* _WHAT IS EXPECTED_:
Drop all pictures and repeat exactly the lines from the line holding "You are a GUI" through the end of the records.

* _RECORDS FOR THIS EXERCISE_:
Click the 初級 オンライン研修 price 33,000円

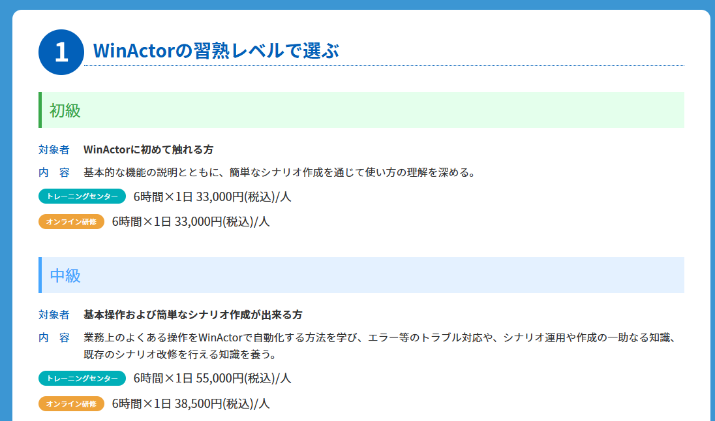[x=190, y=221]
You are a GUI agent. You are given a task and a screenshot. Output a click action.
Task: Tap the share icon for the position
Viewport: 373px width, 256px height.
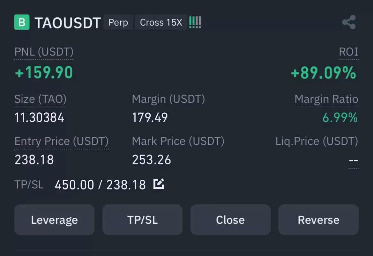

* _EXERCISE RESULT_:
You are a GUI agent. You are given a task and a screenshot. Output a click action.
Task: Tap the share icon for the position
Viewport: 373px width, 256px height.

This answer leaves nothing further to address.